Speculators turned their most negative on cotton prices for nearly three years, amid improved ideas for world supplies of the fibre and concerns about the resilience of demand from top importer China.
Managed money, a proxy for speculative cash, slashed its net length in New York cotton futures and options by 15,238 contracts in the week to February 14, data from the US Commodity Futures Trading Commission showed.
The slump left net length – the advantage of long positions which benefit when prices rise over short holdings, which profit when prices drop – at 212 lots, the lowest since early 2009.

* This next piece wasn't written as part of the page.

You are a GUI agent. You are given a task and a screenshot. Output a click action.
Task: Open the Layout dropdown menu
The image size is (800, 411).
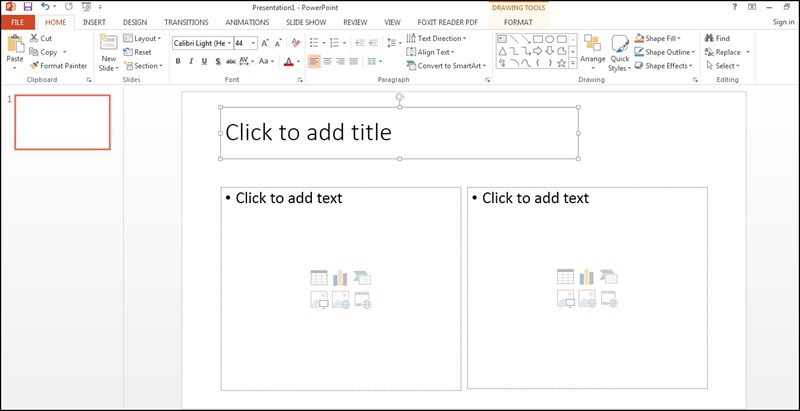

And it followed a rash of evidence of cotton supplies easing from the tight conditions which spurred a jump in prices to record levels last year.
Rising supplies
On February 9, the US Department of Agriculture, in its key Wasde crop report, raised its estimate for world supplies of the fibre at the close of 2011-12 by 2.4m bales to 60.8m bales, adding that cotton's "stocks-to-consumption ratio of just over 55% is sharply higher than the past two seasons".
|
Speculators' net longs in soft commodities and (change on week)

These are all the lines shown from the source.